Fun with Black and White in Color

I am often asked if I shoot my images in black and white.  When shooting film, I did.  Not any longer.  Digital cameras typically capture RGB color.  Photoshop has extensive capabilities to manipulate the color images into black and white.  When shooting film, one is kind of stuck with the color profile of the specific film.  It has been a while since I looked at the spectral responses to black and white films, but generally, those films worked reasonably flatly across the color spectrum.  In order to get rich black skies, one had to use a red filter.

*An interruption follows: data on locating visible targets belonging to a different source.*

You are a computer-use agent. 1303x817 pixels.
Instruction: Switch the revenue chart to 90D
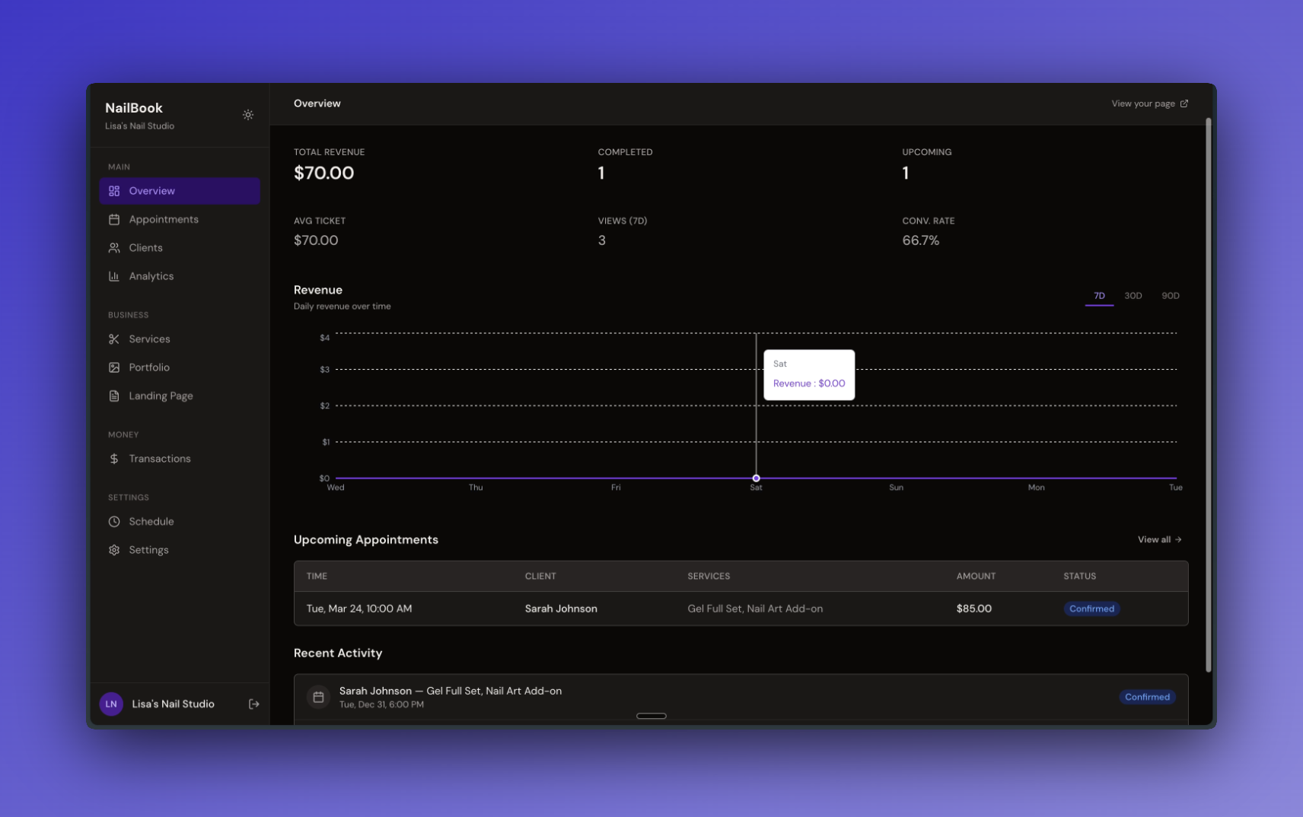[x=1170, y=296]
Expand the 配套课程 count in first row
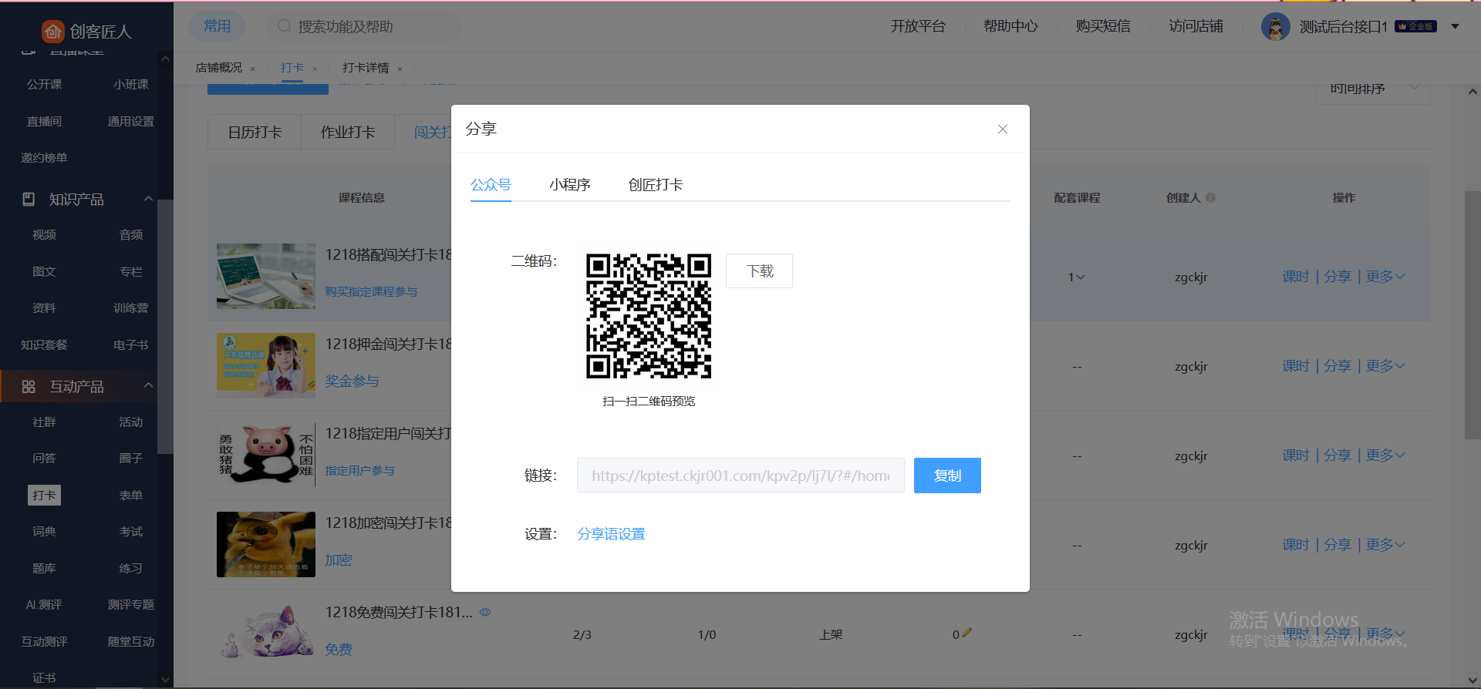The width and height of the screenshot is (1481, 689). (1077, 277)
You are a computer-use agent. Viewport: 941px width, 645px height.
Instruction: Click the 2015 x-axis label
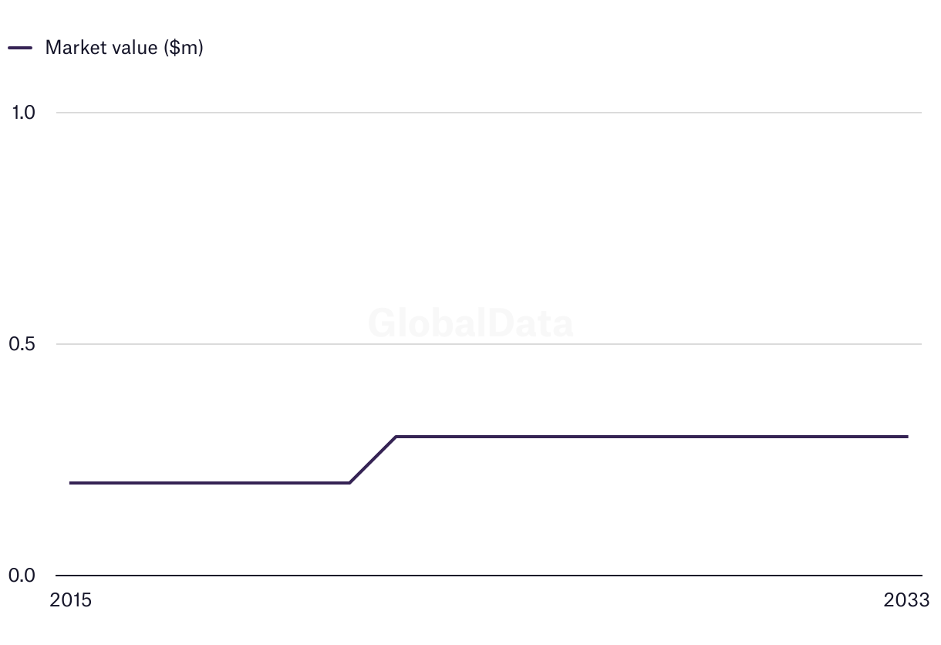pos(70,600)
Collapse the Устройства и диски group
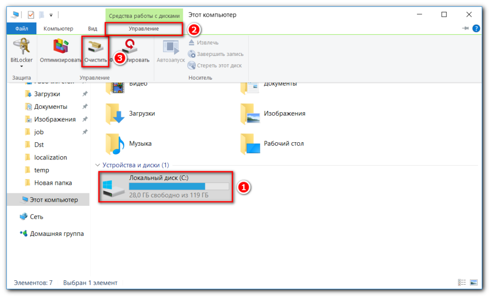 click(98, 165)
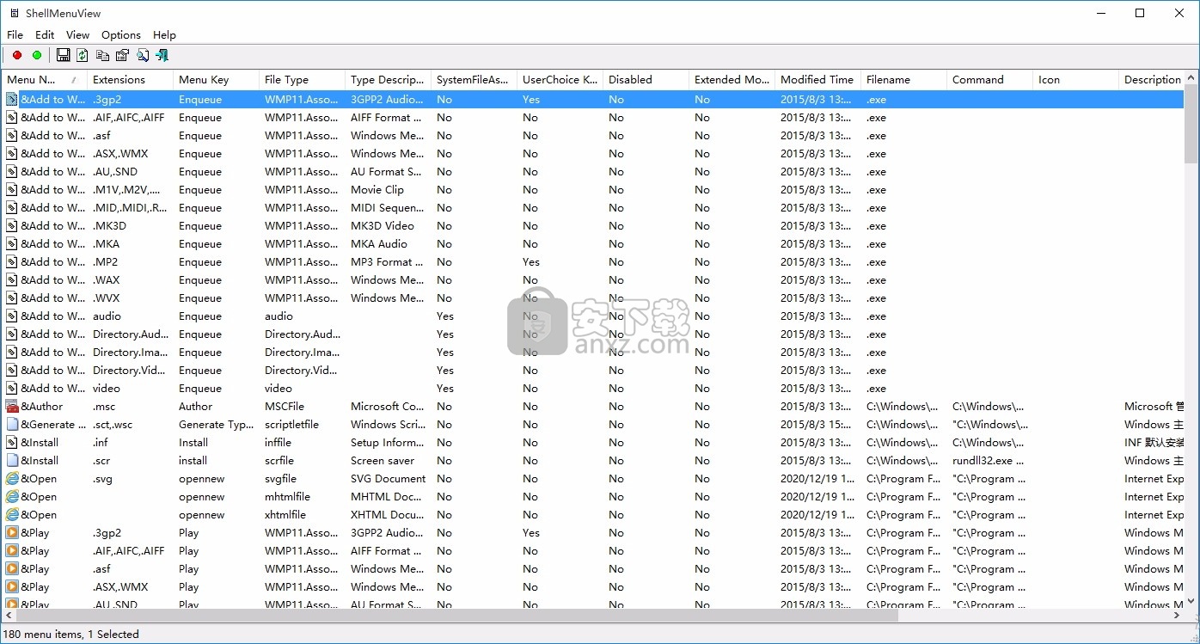Click the red Disable Selected Items icon
Viewport: 1200px width, 644px height.
(x=16, y=55)
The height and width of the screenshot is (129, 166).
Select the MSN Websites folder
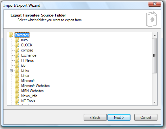(32, 91)
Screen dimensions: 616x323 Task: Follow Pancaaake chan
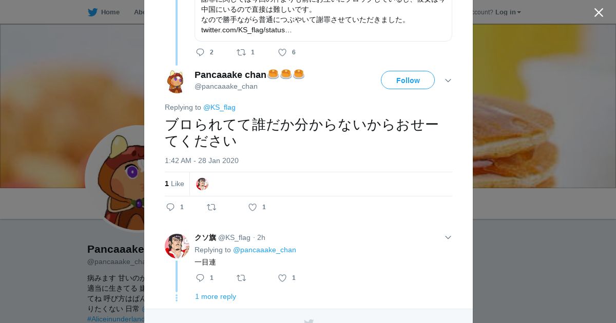click(x=408, y=80)
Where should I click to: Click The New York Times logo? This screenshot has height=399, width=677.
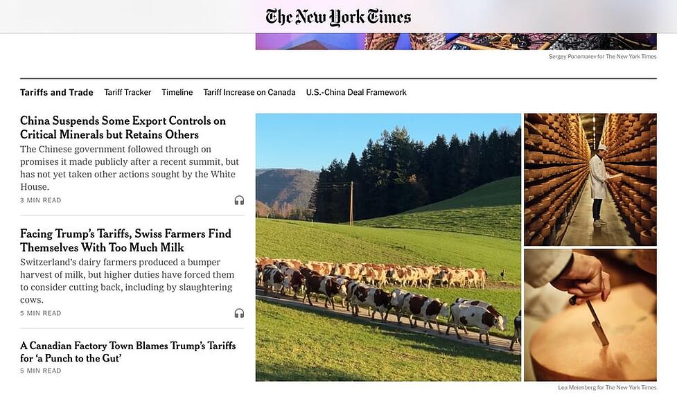pos(338,17)
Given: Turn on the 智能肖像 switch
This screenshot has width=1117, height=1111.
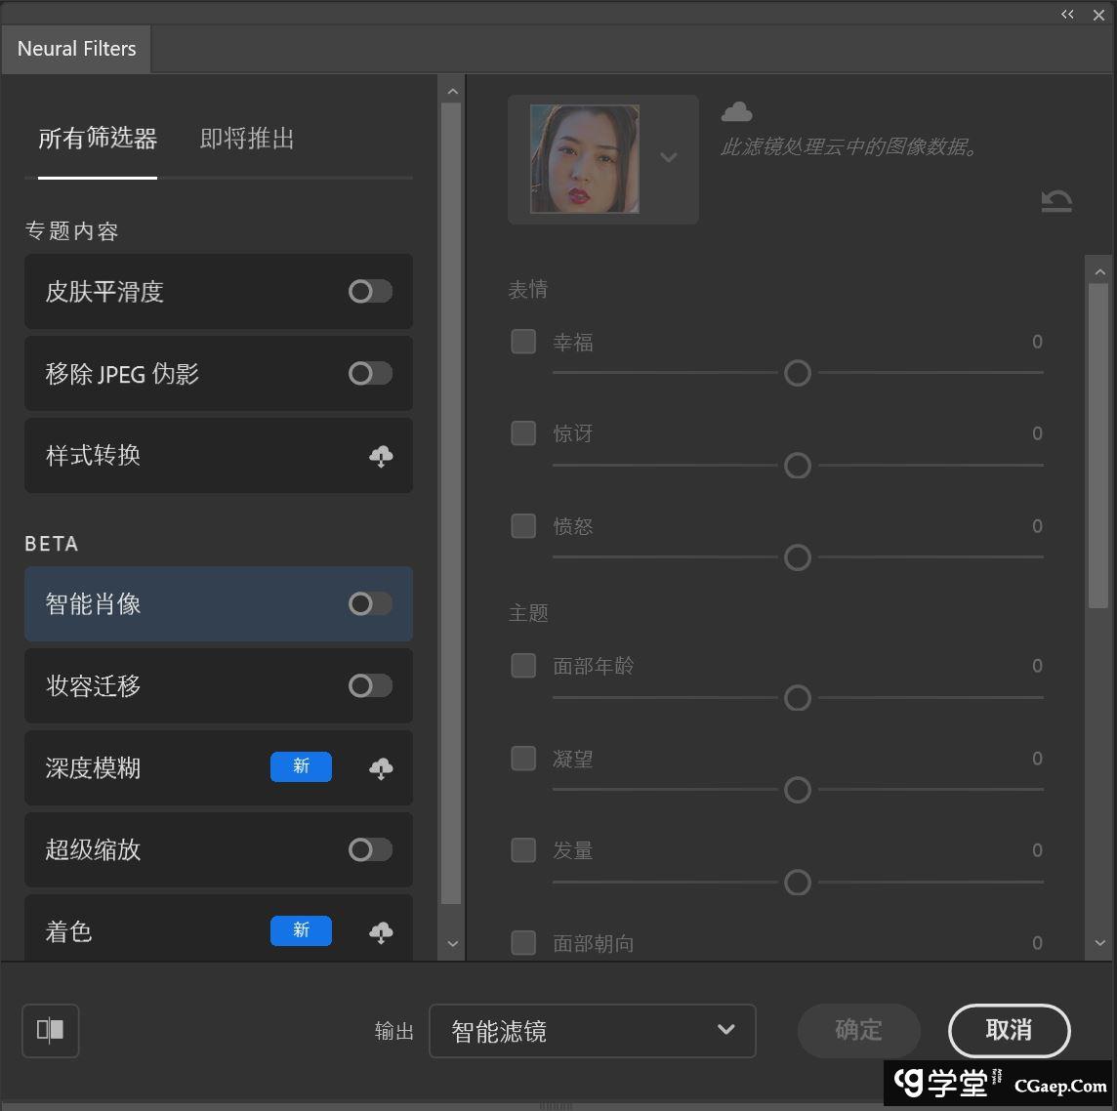Looking at the screenshot, I should (x=369, y=603).
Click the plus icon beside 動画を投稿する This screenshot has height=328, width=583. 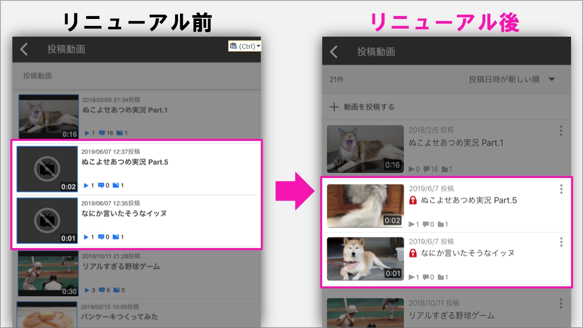(334, 107)
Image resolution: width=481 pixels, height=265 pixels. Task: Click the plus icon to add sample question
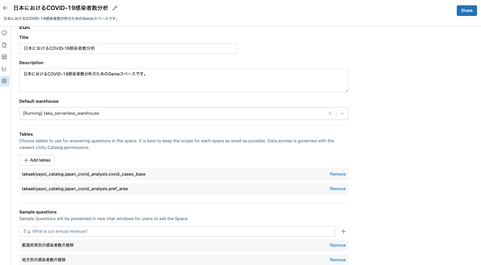343,231
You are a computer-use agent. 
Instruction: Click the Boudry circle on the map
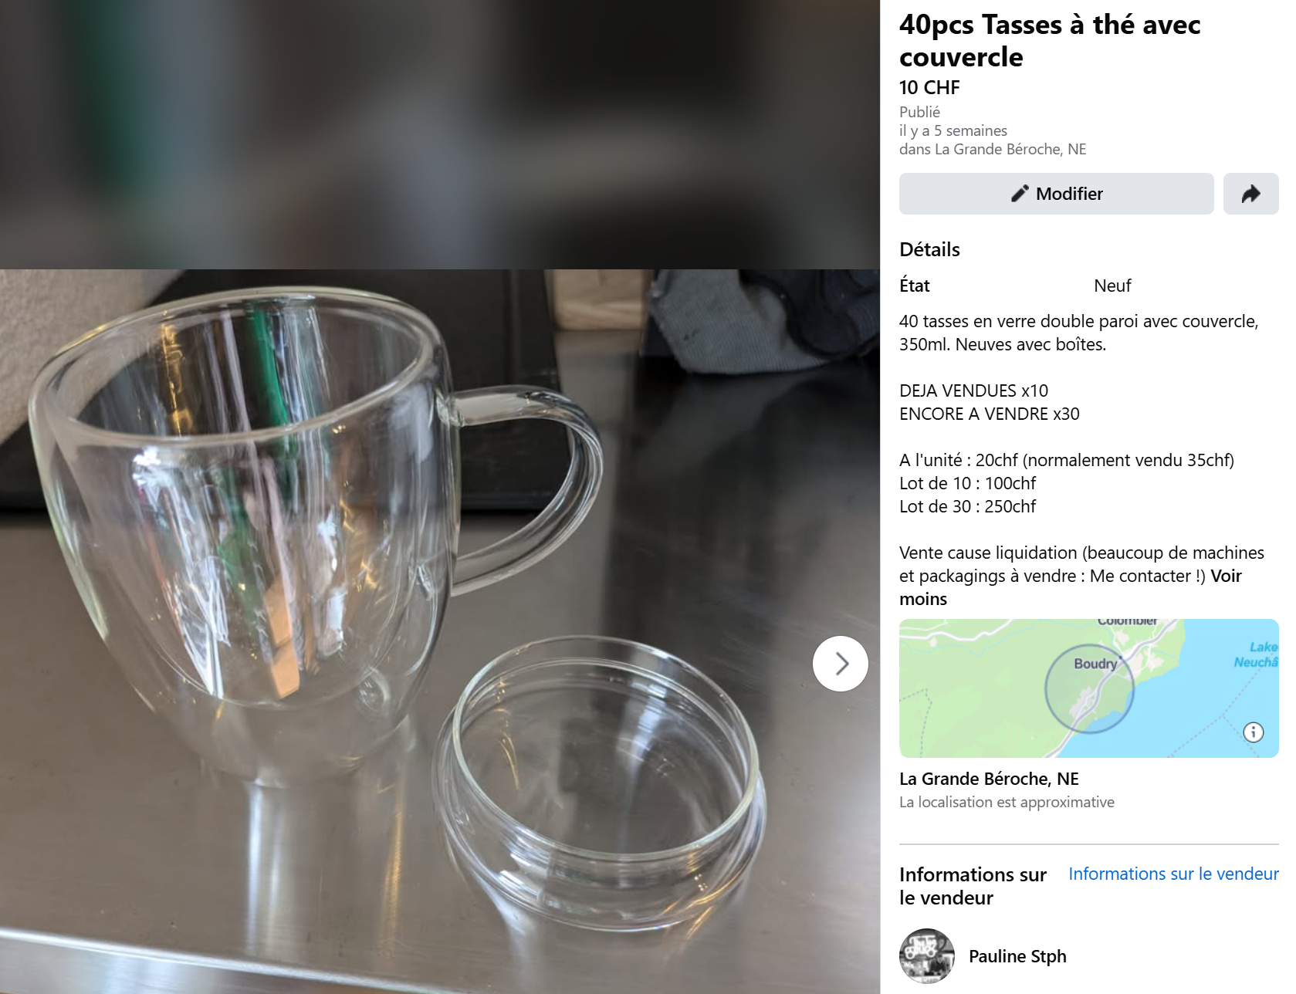[1089, 688]
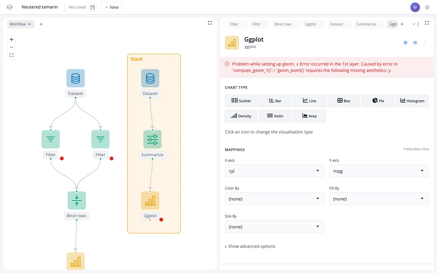437x273 pixels.
Task: Expand Show advanced options
Action: click(250, 246)
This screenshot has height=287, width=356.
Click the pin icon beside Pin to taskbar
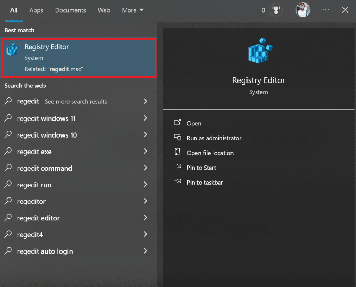tap(177, 182)
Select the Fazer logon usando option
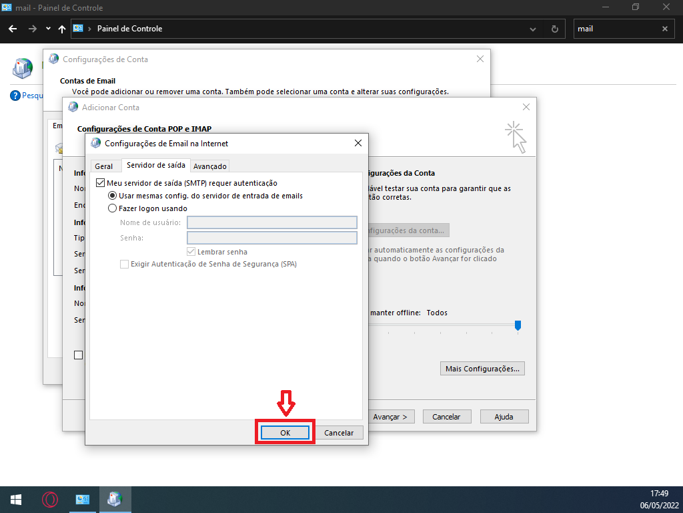Screen dimensions: 683x513 tap(113, 208)

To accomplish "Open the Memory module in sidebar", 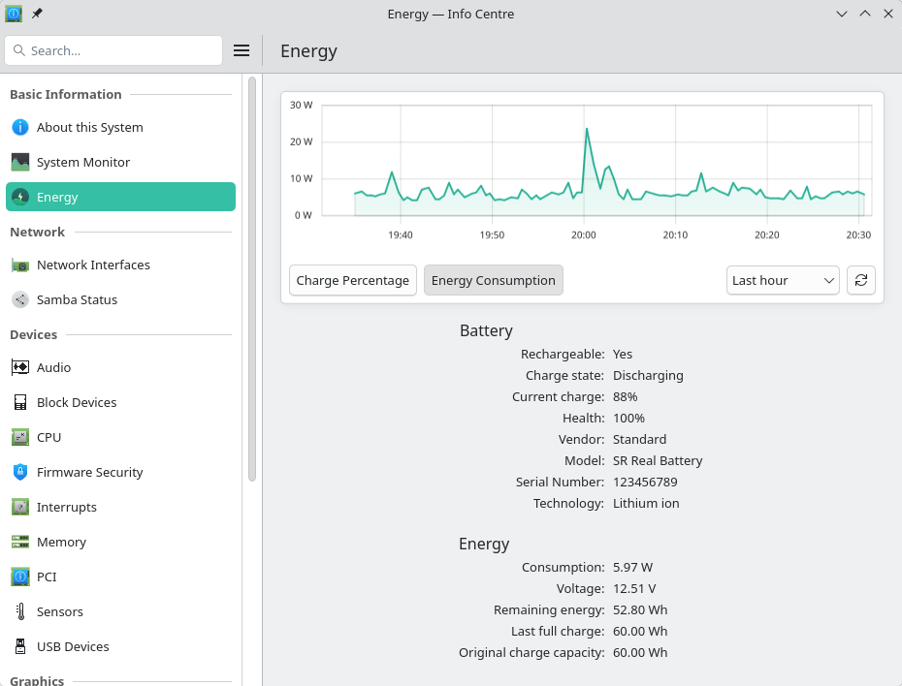I will click(61, 542).
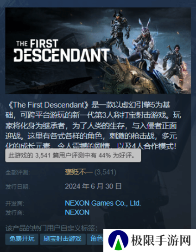Click the 褒贬不一 review summary
Image resolution: width=196 pixels, height=252 pixels.
(x=79, y=172)
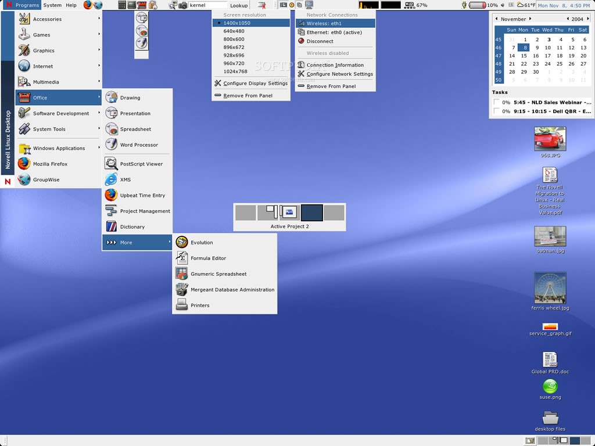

That made everything except red much darker.  There are tons and tons of filters one can purchase to alter the images taken on film.  Of course, the filter went on the front of the lens, so it was pretty much an all or nothing thing.  Not so with digital.  The image is taken in red, green, and blue.  Each of those is a ‘channel’ that has different intensities.  The tools in Photoshop are sort of like dimmer switches on each of those channels.  If I want less blue, I dim it down.  That has a similar effect to the red filter for skies. The same image can produce dramatically different results when modified to dim down certain colors while enhancing others.

Often, when out shooting, I will try to think of what the image would look like in black and white, but by thinking of ‘turning off’ one of the colors.  I can’t say I am particularly successful, but that’s part of the fun of exploring new techniques.

Here are a set of different images taken from one HDR shot of the stunning Chihuly glass sculpture at the Bellagio Hotel in Las Vegas.  It is truly a breathtaking piece of art – there are 2,000 glass flowers in the sculpture.   The original is in color.  It is vibrant.

As you scroll over the images, you can see what the color image looks like in the default black and white.  Then, I’ve applied the adjustments meant to achieve the effect of a high contrast red filter, a green filter, a blue and high contrast blue.  In the bottom left of the thumbnails you can see one flower of each color next to each other.  The red one in the corner is white in the image with a high contrast red effect, but is pure black in the high contrast blue image.  Just the converse is true for the deep blue flower.  The greens come out brightest when using a green-filter adjustment.

At any rate, making these adjustments is very easy in Photoshop CS5.  I am certain it was very difficult to achieve the effects in that layer.  For what it brings my art, I am truly indebted to the programmers at Adobe.